Chase's agony worsened, wrenching him from within. He growled with the fury of his helplessness. "Get me to her. Please ..."
The vehicles started rolling, tearing through the smoke-wreathed streets of D.C.
"Gideon says he's got more intel on those detonation sequences for the UV collar codes. He's trying to grid them to GPS signals, work up some kind of road map to all the active Hunters," Tegan reported.
Lucan grunted. "Tell him he'd better step on it. We may need those codes when we get to Dragos's lair."
As they sped through the chaos and carnage of the dark capital city, the heavy ache in Chase's chest burrowed deeper. His blood bond to Tavia was throbbing, pumping through his senses like the beat of a drum. It felt near enough for him to touch. "We're not going to Maine." Niko's questioning gaze met his pained stare in the rearview mirror.
"Stop the car!" Chase rasped, hardly able to speak for the shredding intensity of his realization now. "We gotta turn around. I feel her. She's here. She's somewhere in this city."
CHAPTER FORTY-THREE
SHE COULD HARDLY stand the pain.
It swam through her veins, through her mind, draining her of all strength. Chewed away at her sanity with tiny, shredding teeth.
This was death.
This was true agony, a swift and thorough addiction that left her writhing on the floor. Gasping as though she was dying for air.
This was hell unlike any she could have imagined, to feel her body lost to a hunger - a savage, consuming thirst - that no amount of drink could quench.

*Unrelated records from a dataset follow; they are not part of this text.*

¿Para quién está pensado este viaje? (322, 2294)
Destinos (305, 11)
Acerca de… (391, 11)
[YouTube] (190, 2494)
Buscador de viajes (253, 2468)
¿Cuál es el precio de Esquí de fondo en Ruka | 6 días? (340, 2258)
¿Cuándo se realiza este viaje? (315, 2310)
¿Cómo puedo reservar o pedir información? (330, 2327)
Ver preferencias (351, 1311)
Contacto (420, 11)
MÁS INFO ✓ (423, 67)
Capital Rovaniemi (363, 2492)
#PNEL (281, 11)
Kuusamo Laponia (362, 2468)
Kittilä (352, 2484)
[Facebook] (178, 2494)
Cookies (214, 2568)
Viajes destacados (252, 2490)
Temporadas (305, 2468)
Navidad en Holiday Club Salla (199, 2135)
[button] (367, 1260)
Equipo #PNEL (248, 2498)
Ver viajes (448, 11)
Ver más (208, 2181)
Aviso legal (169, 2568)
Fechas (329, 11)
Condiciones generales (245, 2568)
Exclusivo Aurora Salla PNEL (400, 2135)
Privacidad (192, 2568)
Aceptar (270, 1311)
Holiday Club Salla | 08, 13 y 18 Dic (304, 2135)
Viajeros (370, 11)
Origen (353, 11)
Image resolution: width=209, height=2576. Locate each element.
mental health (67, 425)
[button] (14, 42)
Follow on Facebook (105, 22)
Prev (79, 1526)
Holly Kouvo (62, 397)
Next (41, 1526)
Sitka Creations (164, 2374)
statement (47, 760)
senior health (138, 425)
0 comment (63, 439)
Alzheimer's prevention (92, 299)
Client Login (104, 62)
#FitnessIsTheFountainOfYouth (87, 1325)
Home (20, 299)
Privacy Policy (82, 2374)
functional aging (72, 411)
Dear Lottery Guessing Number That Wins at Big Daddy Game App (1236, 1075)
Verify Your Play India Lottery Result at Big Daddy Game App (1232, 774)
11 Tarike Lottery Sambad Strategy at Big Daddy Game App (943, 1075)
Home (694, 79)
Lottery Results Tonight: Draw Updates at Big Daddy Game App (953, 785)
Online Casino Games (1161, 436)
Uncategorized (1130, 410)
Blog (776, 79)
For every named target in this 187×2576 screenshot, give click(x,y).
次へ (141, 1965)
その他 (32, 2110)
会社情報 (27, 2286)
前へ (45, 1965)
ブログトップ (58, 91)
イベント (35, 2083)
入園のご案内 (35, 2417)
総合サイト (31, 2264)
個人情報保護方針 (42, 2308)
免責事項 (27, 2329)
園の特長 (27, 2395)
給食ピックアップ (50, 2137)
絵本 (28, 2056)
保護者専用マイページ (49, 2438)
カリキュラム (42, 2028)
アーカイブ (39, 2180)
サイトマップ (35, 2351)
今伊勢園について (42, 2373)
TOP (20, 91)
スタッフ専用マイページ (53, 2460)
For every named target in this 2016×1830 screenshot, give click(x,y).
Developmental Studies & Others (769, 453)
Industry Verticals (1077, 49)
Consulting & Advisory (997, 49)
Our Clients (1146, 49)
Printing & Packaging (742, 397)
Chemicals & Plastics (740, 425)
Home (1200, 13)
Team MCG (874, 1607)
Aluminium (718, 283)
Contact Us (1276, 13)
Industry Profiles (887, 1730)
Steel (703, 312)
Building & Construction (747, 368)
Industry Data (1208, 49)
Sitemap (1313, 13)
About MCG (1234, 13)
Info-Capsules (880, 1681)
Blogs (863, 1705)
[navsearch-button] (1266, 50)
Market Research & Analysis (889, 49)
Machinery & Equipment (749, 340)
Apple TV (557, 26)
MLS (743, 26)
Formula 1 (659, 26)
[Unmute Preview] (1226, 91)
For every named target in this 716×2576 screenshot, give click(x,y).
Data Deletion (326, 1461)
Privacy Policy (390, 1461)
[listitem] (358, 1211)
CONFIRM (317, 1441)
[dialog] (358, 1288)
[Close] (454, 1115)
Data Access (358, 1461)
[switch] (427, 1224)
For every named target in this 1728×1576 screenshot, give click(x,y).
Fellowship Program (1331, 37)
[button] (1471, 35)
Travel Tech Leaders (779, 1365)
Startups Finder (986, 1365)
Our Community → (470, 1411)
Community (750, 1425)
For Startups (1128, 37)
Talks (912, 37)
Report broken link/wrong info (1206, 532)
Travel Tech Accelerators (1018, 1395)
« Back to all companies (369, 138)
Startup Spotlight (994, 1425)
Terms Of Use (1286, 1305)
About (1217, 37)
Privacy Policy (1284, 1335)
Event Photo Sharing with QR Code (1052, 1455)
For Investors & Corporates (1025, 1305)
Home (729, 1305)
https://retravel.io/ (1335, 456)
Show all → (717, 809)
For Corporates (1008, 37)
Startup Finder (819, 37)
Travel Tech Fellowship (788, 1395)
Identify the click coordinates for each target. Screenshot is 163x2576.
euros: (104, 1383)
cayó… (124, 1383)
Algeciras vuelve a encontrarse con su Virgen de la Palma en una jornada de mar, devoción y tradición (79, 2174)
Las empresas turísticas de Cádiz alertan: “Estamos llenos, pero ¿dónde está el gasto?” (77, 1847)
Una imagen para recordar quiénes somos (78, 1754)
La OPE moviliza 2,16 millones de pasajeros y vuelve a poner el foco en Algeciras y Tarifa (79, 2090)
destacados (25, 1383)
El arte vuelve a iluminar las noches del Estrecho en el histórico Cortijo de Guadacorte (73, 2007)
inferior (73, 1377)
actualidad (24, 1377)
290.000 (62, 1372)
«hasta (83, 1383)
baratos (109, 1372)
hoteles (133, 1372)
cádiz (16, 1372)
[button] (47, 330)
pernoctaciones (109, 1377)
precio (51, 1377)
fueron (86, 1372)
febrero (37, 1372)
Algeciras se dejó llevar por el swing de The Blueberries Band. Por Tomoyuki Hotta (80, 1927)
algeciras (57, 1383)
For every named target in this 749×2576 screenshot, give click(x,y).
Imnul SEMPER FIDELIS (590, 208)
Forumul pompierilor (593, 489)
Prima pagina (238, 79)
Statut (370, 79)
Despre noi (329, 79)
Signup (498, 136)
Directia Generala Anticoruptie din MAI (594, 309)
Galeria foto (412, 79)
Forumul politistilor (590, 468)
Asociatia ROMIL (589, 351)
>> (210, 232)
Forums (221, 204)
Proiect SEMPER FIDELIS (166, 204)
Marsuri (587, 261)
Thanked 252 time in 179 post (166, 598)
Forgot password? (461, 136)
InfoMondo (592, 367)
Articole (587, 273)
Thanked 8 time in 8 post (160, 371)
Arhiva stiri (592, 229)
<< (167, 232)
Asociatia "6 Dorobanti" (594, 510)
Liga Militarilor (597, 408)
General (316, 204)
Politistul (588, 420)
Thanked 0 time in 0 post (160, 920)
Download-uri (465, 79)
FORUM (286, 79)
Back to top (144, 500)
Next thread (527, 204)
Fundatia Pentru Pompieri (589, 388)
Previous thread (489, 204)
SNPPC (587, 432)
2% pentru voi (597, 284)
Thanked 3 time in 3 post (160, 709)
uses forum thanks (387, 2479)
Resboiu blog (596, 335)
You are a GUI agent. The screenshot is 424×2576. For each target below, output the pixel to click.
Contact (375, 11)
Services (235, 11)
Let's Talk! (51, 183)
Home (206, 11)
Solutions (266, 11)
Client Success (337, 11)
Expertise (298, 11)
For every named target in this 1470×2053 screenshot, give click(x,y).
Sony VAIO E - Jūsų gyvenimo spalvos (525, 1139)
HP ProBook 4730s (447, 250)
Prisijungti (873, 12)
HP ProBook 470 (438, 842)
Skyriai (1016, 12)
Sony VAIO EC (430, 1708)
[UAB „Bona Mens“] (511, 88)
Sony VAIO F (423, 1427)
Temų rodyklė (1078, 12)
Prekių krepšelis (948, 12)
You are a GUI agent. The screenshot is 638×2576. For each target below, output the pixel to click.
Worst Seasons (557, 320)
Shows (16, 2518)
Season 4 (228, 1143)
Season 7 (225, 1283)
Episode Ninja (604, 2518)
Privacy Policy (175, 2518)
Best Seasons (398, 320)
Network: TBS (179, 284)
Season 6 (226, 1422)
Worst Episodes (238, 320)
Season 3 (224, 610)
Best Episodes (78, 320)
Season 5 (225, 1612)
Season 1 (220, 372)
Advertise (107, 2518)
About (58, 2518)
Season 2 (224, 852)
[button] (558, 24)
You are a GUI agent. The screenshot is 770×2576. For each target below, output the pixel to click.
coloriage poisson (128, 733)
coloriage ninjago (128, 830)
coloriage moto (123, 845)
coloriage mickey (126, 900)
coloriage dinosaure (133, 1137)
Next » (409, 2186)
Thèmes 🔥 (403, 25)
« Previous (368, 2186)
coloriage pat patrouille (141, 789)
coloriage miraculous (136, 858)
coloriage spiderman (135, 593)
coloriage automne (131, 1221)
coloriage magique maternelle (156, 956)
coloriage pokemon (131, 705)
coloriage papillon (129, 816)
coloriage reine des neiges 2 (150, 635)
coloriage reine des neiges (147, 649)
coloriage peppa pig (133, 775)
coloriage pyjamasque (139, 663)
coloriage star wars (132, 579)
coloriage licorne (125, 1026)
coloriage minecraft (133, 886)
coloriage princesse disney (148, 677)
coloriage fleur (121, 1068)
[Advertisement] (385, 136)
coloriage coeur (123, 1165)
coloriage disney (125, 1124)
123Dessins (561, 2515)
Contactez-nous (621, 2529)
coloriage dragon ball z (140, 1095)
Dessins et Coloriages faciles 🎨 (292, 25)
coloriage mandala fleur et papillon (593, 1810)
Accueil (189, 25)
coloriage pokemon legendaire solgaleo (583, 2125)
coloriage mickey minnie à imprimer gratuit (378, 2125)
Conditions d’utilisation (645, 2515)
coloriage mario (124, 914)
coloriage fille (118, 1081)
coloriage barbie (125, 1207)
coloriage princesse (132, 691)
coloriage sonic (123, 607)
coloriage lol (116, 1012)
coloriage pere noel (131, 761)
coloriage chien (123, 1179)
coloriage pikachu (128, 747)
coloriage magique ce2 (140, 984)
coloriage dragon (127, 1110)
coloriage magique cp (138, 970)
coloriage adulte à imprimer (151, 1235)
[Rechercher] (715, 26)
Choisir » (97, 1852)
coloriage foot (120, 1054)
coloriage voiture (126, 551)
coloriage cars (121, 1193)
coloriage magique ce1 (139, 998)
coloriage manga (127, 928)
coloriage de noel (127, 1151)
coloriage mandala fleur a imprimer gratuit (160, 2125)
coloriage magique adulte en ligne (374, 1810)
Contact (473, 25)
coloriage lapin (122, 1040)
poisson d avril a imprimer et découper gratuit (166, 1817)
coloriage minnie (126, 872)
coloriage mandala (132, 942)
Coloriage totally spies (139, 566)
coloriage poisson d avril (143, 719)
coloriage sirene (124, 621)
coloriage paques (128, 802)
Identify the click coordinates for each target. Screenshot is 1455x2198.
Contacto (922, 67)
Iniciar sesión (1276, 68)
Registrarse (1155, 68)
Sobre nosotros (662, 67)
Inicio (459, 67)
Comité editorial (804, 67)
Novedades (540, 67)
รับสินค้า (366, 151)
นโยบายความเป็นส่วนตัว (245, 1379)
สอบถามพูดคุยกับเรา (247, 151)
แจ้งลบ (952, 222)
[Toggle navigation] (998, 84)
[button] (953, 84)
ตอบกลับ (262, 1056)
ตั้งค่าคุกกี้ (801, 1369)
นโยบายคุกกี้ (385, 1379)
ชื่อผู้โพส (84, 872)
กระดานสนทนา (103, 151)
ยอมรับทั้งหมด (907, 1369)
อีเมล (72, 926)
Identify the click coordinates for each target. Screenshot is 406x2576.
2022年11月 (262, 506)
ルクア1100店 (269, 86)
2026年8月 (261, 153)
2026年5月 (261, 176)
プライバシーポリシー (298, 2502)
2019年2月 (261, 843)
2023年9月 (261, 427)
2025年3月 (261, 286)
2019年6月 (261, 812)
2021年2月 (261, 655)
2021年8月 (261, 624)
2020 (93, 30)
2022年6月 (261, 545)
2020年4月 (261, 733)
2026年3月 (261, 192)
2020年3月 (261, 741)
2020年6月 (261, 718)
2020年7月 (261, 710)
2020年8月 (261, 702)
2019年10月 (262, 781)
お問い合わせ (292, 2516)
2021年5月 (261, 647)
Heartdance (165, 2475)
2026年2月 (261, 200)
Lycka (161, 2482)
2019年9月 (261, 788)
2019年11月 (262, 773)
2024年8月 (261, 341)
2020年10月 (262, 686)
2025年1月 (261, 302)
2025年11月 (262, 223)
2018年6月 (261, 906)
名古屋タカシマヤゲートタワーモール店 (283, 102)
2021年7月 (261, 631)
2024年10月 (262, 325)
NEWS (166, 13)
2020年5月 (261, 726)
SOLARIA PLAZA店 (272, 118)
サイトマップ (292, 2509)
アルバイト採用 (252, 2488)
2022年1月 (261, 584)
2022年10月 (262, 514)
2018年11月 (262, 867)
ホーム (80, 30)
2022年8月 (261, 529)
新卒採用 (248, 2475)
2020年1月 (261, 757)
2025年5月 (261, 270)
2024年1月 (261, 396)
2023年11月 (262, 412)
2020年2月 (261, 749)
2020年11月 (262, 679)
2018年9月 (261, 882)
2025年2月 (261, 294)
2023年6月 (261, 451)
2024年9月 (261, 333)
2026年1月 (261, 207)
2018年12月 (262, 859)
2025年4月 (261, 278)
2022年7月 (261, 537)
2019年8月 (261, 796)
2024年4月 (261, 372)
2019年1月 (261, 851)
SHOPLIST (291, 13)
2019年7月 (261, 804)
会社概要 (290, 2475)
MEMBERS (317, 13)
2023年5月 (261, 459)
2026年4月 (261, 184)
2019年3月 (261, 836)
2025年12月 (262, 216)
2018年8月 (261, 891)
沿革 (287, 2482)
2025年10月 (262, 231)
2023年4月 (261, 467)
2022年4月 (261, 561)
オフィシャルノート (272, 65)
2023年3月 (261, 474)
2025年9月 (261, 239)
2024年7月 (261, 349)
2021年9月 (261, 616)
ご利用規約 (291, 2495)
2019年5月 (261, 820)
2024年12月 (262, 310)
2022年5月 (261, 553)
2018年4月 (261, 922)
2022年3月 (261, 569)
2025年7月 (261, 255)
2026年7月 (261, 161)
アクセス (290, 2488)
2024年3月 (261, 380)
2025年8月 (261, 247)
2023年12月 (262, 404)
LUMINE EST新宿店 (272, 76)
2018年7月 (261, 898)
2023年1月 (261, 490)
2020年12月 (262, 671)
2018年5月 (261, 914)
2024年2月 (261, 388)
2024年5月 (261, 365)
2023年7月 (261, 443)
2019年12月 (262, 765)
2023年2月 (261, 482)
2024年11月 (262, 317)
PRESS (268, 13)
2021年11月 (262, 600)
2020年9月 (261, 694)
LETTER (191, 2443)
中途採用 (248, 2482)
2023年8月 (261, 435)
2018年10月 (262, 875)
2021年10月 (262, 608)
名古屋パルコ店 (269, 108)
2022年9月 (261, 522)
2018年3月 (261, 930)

Through bleary eyes, her face resting heavily on the floor where she writhed in helpless despair, she watched as Dragos's newest Minion made the call to the man he once served as his loyal second. The vice president's neck still bled from the twin punctures Dragos had made there, but he no longer felt pain. He knew only to please his Master.
"The president is on the way," the Minion said, handing the cell phone back to Dragos with a dead man's smile. "He was suspicious of the request. He will come with heavy military guard, Master. They will be on shoot-to-kill orders if he senses anything amiss."
Dragos nodded. "We are prepared for that. All I needed was to get him close. Soon I'll own him too. And with his allegiance will come the rest of the world's leaders, one by one. You've just helped put the last nail in the coffin of the humans' control over the Breed."
The Minion inclined his head in a servile bow.
Tavia tried to get up, desperate with the hope that something - anything - would thwart the evil Dragos still intended. She no sooner lifted her head than a heavy boot came down on the back of her neck, pinning her there.